Several case-specific limitations should be acknowledged. First, the diagnostic process for both cases highlights the inherent challenges of intracranial germ cell tumors, where clinical markers and pathological findings must be carefully integrated to achieve an accurate diagnosis. Finally, although follow-up in both patients extends to approximately 12 months with no clinical or radiographic recurrence observed, this duration is still relatively short. Therefore, longer-term surveillance remains necessary to definitively rule out late recurrence.
Taken together, these cases highlight the importance of a stepwise diagnostic approach integrating ventriculography when MRI is inconclusive and demonstrate the diagnostic and therapeutic utility of neuroendoscopic resection. Future studies with larger patient cohorts are warranted to validate these findings, refine patient selection criteria, and further establish the role of ventriculography and neuroendoscopic resection in the management of aqueductal hydrocephalus.
Conclusion
In summary, we report two rare cases of acquired hydrocephalus secondary to cerebral aqueduct space-occupying lesions that were occult on standard MRI but successfully identified through CT ventriculography.
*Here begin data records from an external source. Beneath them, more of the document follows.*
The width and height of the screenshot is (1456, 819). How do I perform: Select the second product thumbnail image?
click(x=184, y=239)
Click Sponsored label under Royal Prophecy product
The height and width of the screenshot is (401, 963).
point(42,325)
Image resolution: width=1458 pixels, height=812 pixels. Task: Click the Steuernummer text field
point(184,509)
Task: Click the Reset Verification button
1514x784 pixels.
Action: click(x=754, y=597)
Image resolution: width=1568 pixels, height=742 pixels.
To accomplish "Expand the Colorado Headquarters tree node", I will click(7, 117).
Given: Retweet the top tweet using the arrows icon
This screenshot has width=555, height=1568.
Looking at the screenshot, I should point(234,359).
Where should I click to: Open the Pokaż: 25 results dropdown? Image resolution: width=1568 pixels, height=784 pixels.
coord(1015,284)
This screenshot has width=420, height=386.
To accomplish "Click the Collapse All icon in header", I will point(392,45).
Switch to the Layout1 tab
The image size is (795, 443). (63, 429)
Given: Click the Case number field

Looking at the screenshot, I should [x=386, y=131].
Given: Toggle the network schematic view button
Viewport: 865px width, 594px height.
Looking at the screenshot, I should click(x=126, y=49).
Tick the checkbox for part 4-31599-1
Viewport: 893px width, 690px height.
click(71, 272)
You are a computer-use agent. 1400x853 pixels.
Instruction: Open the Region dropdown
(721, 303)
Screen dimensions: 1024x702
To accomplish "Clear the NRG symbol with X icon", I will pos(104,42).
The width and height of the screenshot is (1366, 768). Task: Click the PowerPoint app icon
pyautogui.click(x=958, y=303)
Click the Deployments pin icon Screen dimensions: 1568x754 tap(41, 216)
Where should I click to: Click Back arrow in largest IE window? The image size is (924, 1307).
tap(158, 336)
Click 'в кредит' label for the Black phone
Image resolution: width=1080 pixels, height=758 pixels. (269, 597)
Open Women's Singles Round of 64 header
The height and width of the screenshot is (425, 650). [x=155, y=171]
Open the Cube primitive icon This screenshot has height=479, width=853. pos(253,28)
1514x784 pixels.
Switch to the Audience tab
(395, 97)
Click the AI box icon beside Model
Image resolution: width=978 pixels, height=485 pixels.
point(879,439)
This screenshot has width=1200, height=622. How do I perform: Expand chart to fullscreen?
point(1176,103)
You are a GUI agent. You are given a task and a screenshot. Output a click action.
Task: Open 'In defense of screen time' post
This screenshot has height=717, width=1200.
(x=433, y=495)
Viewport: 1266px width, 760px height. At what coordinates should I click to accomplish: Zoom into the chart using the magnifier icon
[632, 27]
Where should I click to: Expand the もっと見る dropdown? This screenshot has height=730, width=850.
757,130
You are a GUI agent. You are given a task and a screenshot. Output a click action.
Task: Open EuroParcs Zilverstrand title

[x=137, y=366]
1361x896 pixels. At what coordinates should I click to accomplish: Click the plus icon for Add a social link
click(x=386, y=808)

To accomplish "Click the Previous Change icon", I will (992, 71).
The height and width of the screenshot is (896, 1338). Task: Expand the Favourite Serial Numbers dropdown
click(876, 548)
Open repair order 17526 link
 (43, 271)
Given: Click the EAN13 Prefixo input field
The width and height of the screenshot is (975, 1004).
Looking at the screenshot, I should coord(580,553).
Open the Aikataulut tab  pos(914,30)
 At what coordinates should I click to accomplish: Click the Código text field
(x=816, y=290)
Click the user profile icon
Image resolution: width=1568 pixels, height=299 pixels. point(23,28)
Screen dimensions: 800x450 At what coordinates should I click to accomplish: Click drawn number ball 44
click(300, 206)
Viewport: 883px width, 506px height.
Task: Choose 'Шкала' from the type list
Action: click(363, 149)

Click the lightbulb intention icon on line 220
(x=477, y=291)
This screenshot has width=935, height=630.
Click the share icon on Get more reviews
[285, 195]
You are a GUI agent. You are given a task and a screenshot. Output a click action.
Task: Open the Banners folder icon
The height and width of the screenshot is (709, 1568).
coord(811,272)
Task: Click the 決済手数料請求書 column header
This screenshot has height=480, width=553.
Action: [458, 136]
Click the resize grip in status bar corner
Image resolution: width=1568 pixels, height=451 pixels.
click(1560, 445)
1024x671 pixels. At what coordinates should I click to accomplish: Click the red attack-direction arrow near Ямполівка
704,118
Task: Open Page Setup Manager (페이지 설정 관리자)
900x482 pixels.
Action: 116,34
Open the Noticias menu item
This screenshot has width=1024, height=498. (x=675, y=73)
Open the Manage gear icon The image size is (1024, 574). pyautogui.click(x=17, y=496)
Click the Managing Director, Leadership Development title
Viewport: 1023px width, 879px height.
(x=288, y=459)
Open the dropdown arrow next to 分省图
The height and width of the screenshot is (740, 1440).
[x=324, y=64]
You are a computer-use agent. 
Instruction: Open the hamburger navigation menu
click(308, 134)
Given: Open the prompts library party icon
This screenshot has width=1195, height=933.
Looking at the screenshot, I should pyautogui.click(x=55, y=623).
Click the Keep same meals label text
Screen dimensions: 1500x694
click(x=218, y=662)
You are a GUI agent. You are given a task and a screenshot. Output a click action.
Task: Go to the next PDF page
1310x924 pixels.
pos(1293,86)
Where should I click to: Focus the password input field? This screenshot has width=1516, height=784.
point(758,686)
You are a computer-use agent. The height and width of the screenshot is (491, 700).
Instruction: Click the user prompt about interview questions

Neuroendoscopic resection not only restored physiological cerebrospinal fluid circulation with favorable long-term outcomes but also yielded essential tissue for histopathological diagnosis, which is critical for guiding subsequent management. These findings underscore the diagnostic utility of CT ventriculography in selected diagnostic dilemmas and highlight neuroendoscopic resection as a safe and effective therapeutic option for these challenging cases.